For instance, in a redundancy program involving PLDT, the company was able to show by substantial evidence that there was a consistent decline for operator-assisted calls for both local and international calls because of cheaper alternatives like direct dialing services, and the growth of wireless communication.
WHEN REDUNDANCY EXISTS
Redundancy exists when an employee’s position is superfluous, or an employee’s services are in excess of what would reasonably be demanded by the actual requirements of the enterprise. Redundancy could be the result of a number of factors, such as:
- (a) overhiring of workers
- (b) decrease in the volume of business, or
- (c) dropping of a particular line or service previously manufactured or undertaken by the enterprise
That the characterization of an employee’s services as redundant, and therefore, properly terminable, is an exercise of management prerogative, considering that an employer has no legal obligation to keep more employees than are necessary for the operation of its business.
REQUISITES IN REDUNDANCY
DOLE Department Order No. 147-15 provides that for redundancy to be valid as a ground for termination, the following factors or elements must be present:
- 1. There must be superfluous positions or services of employees;
- 2. The positions or services are in excess of that is reasonably demanded by the actual requirements of the enterprise to operate in an economical and efficient manner;
- 3. There must be good faith in abolishing redundant positions;
- 4. There must be fair and reasonable criteria in selecting the employees to be terminated; and
- 5. There must be an adequate proof of redundancy such as but not limited to the new staffing pattern, feasibility studies/proposal, on the viability of the newly created positions, job description and the approval by the management of the restructuring.
However, it must be made clear that the foregoing enumeration refers to the third and fourth requirements cited in jurisprudence. Jurisprudence consistently states that for redundancy to be valid, four requisites must concur, as follows:
- (1) written notice served on both the employee and the Department of Labor and Employment at least one month prior to the intended date of retrenchment;
- (2) payment of separation pay equivalent to at least one month pay or at least one month pay for every year of service, whichever is higher;
- (3) good faith in abolishing the redundant positions; and
- (4) fair and reasonable criteria in ascertaining what positions are to be declared redundant and accordingly abolished.
The absence of the first and second requisites (prior notice requirement and the payment of separation pay) renders the dismissal illegal.
GOOD FAITH IN ABOLISHING POSITIONS
To establish good faith, the company must provide substantial proof that the services of the employees are in excess of what is required of the company, and that fair and reasonable criteria were used to determine the redundant positions.
The declaration of redundancy, or the abolition of certain positions, must be done in good faith.

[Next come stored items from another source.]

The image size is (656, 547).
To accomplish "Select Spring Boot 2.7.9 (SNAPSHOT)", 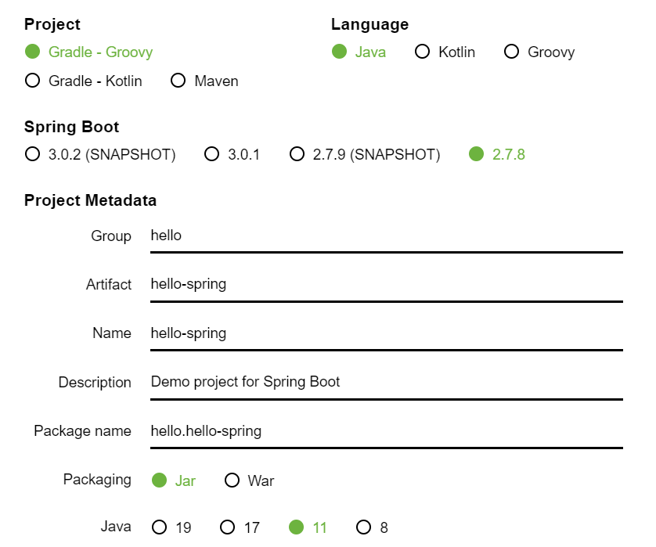I will (x=297, y=154).
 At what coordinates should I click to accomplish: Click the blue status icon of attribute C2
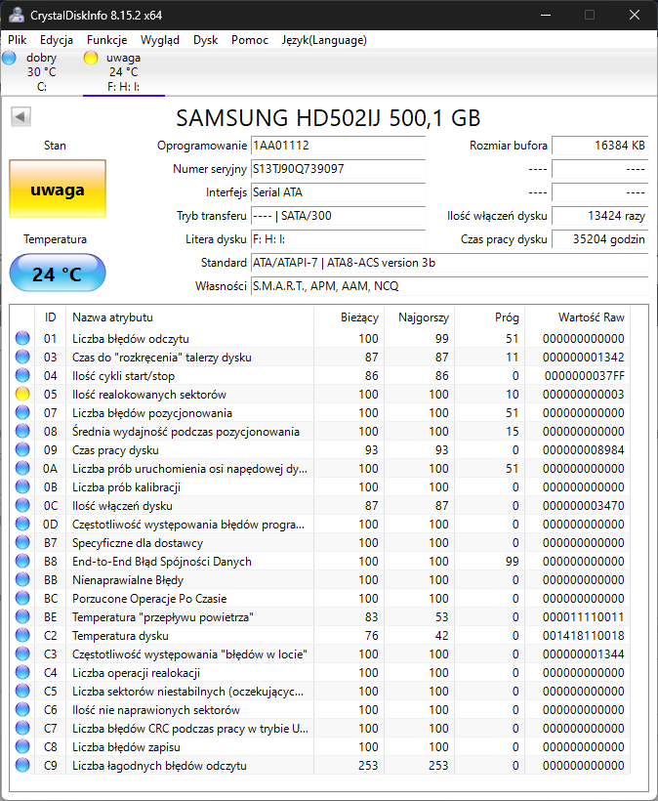[x=22, y=635]
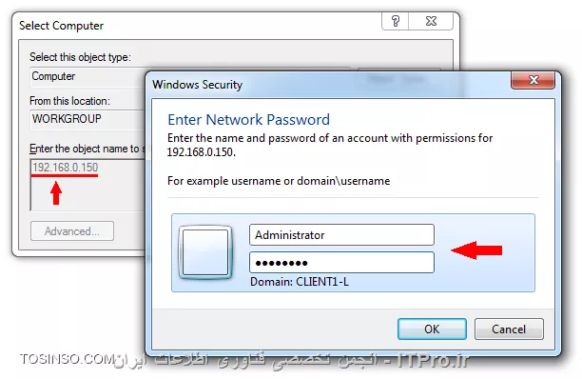
Task: Close the Windows Security dialog with red X
Action: tap(533, 80)
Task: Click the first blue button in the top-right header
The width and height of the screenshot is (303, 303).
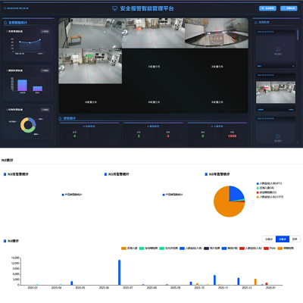Action: (x=267, y=8)
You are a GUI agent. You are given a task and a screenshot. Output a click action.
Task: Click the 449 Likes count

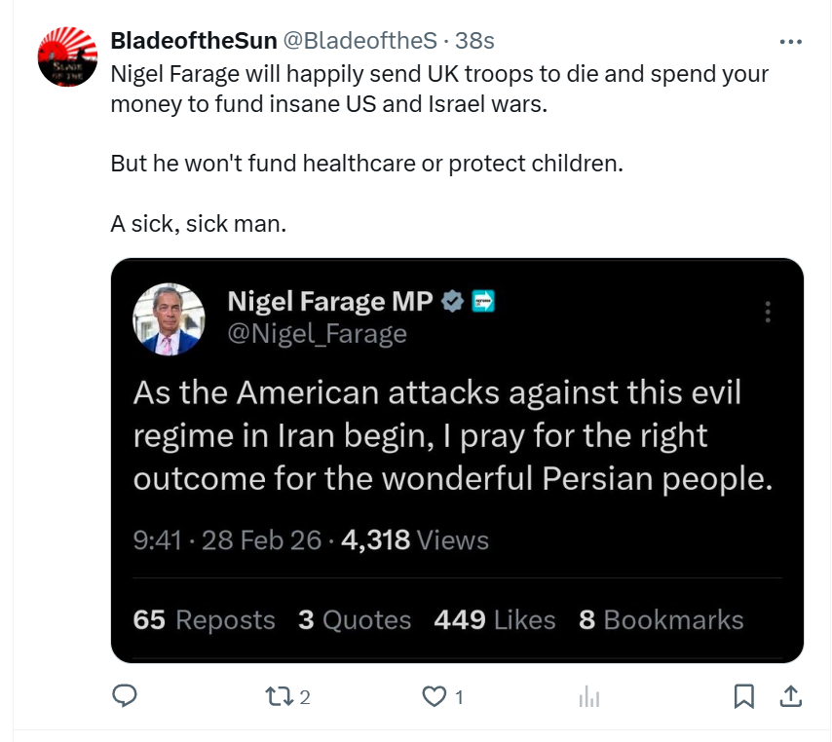495,620
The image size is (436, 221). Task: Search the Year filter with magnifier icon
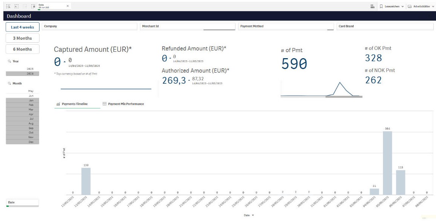tap(9, 61)
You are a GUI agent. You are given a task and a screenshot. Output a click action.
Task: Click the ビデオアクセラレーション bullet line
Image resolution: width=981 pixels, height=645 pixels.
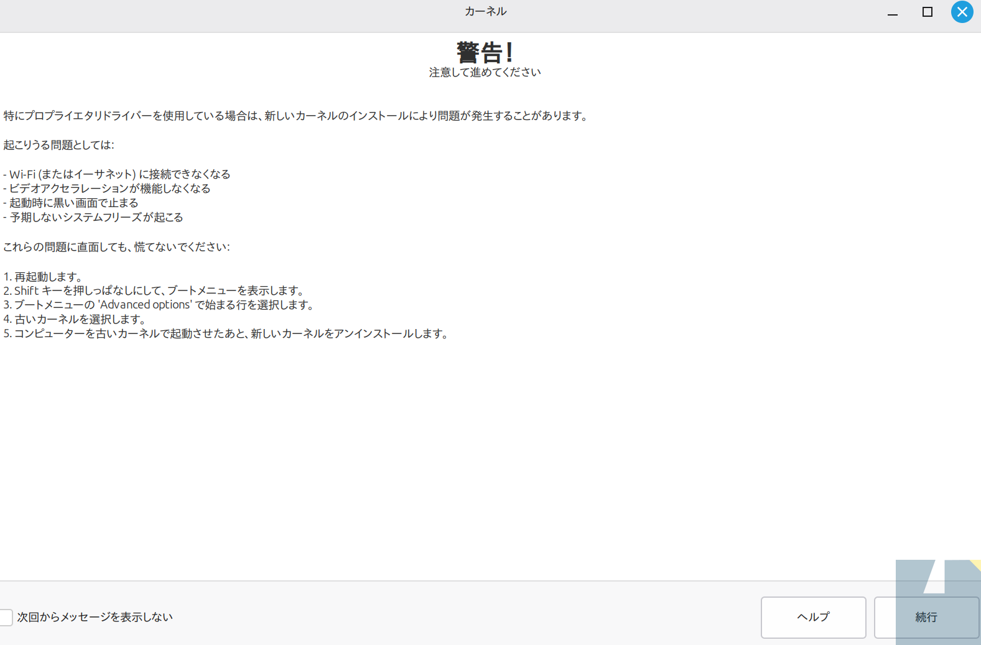click(x=107, y=188)
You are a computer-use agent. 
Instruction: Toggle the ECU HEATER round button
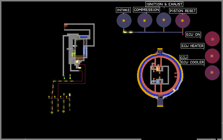(212, 56)
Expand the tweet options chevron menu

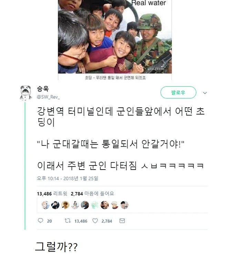(x=205, y=93)
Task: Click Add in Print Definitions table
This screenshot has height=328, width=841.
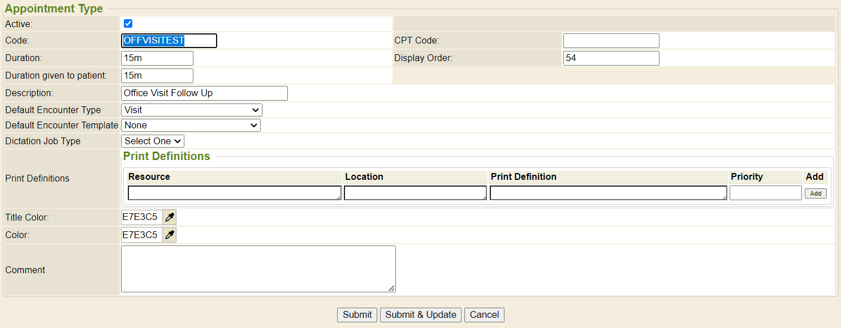Action: pos(816,193)
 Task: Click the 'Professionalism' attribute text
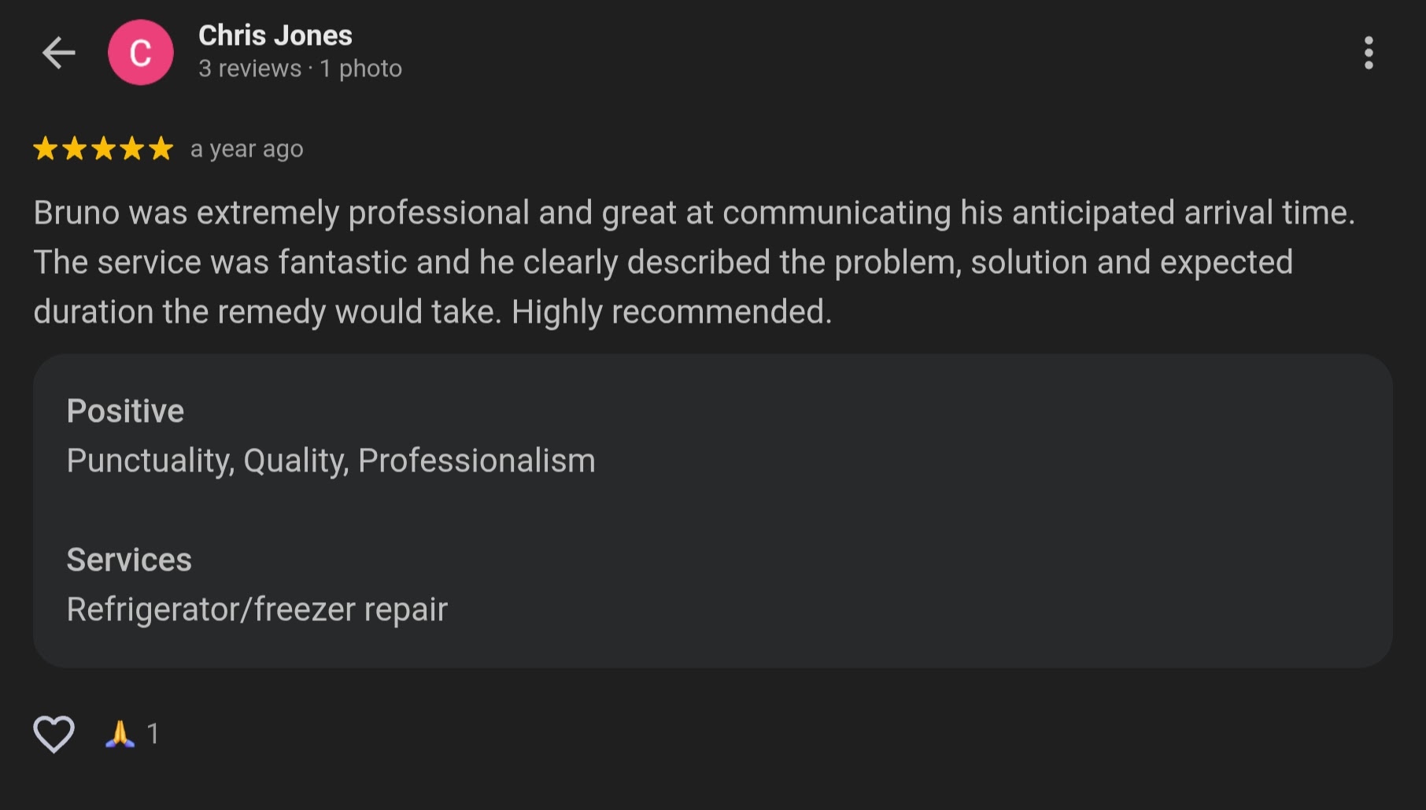click(476, 460)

The Supreme Court has consistently held that the employer’s subsequent act of hiring additional employees is inconsistent with the termination on the ground of redundancy.

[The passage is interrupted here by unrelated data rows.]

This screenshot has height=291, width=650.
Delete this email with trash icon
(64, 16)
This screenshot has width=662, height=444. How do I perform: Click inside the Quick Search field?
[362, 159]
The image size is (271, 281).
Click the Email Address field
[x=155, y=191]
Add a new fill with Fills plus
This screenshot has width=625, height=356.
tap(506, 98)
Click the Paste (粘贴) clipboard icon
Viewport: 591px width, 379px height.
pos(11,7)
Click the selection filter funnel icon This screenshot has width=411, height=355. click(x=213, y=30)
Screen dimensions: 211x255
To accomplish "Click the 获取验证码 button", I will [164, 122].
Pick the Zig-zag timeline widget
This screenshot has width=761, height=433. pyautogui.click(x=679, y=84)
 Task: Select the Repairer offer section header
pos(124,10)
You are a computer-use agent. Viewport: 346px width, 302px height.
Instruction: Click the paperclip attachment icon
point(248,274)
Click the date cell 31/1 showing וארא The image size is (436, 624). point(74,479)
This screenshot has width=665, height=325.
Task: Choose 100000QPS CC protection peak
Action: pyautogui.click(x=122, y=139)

In a case, a number of personnel were redundated to reduce the company’s manpower by eliminating positions that were allegedly superfluous. The same employees, however, were offered newly-created positions that were entitled to lower pay and benefits. The creation of new positions runs counter to the necessity of redundancy. The redundancy program was a mere subterfuge to circumvent respondents’ right to security of tenure.
FAIR AND REASONABLE CRITERIA
The presence of fair and reasonanle criteria used by the employer shows good faith on its part and is evidence that the implementation of redundancy was painstakingly done by the employer in order to properly justify the termination from the service of its employees. Fair and reasonable criteria may include but are not limited to the following:
- (a) less preferred status (e.g., temporary employee);
- (b) efficiency; and
- (c) seniority
The last criteria, seniority, is similar to the criteria provided in DOLE D.O 147-15: “Last-In, First Out Rule,” which must be complied with, except when an employee volunteers to be separated.

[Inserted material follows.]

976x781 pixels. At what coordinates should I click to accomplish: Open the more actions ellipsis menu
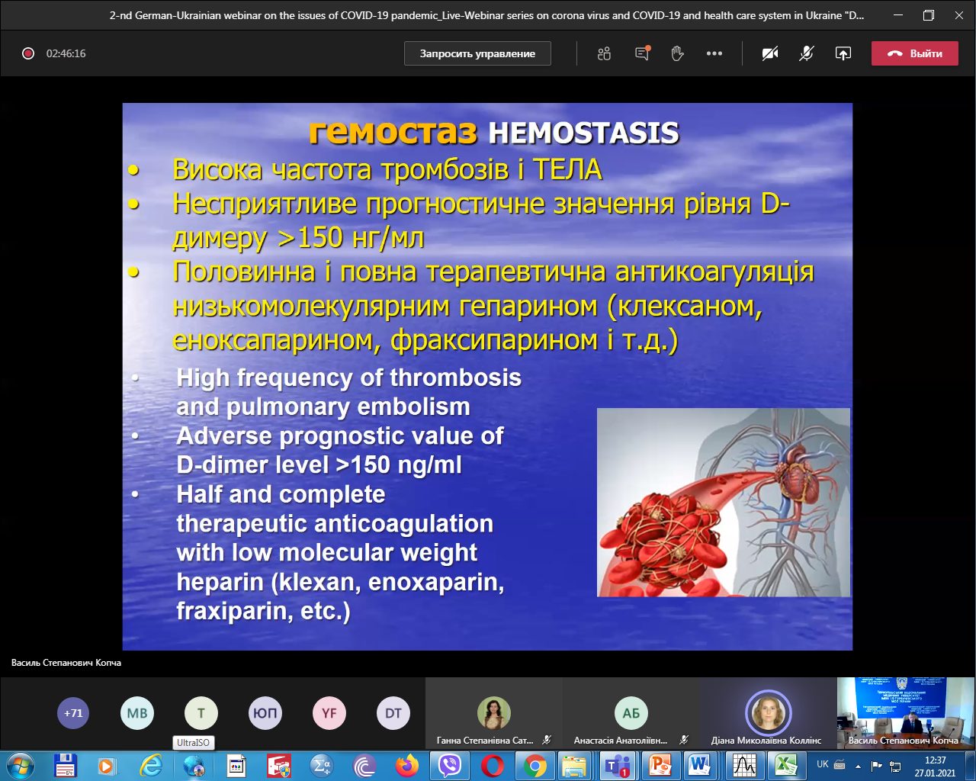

The three criteria, however, are not exclusive. The company may resort to other indicators to determine who will remain with the company upon downsizing its payroll. An integral portion of management prerogative is the adoption of the criteria against which the employees will be measured for purposes of implementing a redundancy program.
The existence and basis of the criteria, which among the employees to be redundated, must be shown by substantial evidence. For instance, in a case involving the merger of two divisions, the company relied on “general averments about logic and reason to justify its choice of division to retain”. There was no sufficient basis offered for retaining all the employees in one unit while dismissing those from the other. It may be that there are similarities in the functions and responsibilities attached to the positions in both divisions that resulted in superfluity, but determining who will occupy the newly merged position is a different matter altogether. This required, on the part of the employer, an evaluation of not just the performance of the divisions, but of the individual employees who may be affected by the redundancy program.
In summary, employees in the Philippines enjoy security of tenure. Under the Labor Code, no employee may be terminated or dismissed, except for just or authorized causes. The employer has the burden of proving, among others, that the facts support the elements of the cause used by the company to justify the employment termination. Each ground has specific elements. It is important, therefore, for management, or at least the HR staff, to be familiar with these factors.
[Sources: Golden Thread Knitting Industries, Inc. v. NLRC, 364 Phil. 215(1999); Abbott vs. Torralba, G.R. No. 229746, 11 October 2017; Manggagawa ng Komunikasyon sa Pilipinas vs. PLDT, G.R. No. 190389, 19 April 2017; Ocean East Agency Corp. vs Lopez, G.R. No. 194410, 14 October 2015; Yulo vs. Concentrix Daksh Services Philippines, Inc., G.R. No. 235873, 21 January 2019]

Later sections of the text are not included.